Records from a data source
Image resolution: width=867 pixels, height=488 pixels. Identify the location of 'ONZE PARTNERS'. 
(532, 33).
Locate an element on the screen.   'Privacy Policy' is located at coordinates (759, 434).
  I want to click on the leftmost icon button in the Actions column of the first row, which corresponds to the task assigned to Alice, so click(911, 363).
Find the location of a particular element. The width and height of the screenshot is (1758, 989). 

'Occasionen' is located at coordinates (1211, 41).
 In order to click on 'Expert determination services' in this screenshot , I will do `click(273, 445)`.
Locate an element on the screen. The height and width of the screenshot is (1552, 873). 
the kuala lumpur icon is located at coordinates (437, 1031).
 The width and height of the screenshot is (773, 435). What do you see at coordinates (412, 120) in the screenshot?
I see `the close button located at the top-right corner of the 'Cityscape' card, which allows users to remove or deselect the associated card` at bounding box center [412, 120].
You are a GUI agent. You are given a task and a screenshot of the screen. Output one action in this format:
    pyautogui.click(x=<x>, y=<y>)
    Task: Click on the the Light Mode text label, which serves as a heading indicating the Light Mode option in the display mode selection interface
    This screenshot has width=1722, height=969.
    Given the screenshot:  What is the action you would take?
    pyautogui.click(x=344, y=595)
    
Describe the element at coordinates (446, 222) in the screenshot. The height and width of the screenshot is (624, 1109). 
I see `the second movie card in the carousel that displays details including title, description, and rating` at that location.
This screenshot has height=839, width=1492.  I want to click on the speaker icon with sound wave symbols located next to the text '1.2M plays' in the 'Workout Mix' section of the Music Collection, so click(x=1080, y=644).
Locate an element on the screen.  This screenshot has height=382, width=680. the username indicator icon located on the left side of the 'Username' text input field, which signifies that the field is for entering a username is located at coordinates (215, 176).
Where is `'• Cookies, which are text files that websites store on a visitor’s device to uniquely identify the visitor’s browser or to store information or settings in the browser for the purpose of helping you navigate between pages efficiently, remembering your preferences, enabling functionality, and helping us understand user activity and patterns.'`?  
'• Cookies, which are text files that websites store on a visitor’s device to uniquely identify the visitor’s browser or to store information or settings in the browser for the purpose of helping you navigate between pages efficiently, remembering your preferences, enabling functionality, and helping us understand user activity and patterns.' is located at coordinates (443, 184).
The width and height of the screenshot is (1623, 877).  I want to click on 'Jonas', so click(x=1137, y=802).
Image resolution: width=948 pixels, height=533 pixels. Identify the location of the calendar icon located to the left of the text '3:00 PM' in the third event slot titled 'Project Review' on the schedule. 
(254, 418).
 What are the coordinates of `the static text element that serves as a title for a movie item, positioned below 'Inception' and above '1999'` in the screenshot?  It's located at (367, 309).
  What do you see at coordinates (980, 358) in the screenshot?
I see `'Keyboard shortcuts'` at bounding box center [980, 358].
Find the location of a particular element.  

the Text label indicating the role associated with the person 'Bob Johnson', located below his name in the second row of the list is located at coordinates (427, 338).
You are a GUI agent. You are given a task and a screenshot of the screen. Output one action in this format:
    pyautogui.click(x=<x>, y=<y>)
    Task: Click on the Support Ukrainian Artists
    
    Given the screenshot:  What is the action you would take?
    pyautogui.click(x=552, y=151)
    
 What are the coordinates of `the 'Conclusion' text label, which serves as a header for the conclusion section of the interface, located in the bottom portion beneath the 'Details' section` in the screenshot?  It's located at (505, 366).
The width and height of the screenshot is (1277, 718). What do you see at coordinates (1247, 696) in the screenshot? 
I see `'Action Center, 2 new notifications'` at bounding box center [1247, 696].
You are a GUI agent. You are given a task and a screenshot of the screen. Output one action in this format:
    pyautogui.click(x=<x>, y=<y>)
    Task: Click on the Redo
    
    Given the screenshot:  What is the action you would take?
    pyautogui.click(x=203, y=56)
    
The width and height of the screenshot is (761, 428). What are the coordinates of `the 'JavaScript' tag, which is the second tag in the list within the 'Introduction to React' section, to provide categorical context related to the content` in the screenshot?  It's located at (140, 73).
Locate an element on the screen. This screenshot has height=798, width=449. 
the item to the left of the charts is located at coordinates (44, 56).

Given instruction:
Rewrite the part of the listing that opens with its first line and closes with the line containing "center [412, 120].", renaming "Expert determination services" to "Expert valuation services" and leaving everything else unchanged.

The output:
Image resolution: width=867 pixels, height=488 pixels. Identify the location of 'ONZE PARTNERS'. 
(532, 33).
Locate an element on the screen.   'Privacy Policy' is located at coordinates (759, 434).
  I want to click on the leftmost icon button in the Actions column of the first row, which corresponds to the task assigned to Alice, so click(911, 363).
Find the location of a particular element. The width and height of the screenshot is (1758, 989). 

'Occasionen' is located at coordinates (1211, 41).
 In order to click on 'Expert valuation services' in this screenshot , I will do `click(273, 445)`.
Locate an element on the screen. The height and width of the screenshot is (1552, 873). 
the kuala lumpur icon is located at coordinates (437, 1031).
 The width and height of the screenshot is (773, 435). What do you see at coordinates (412, 120) in the screenshot?
I see `the close button located at the top-right corner of the 'Cityscape' card, which allows users to remove or deselect the associated card` at bounding box center [412, 120].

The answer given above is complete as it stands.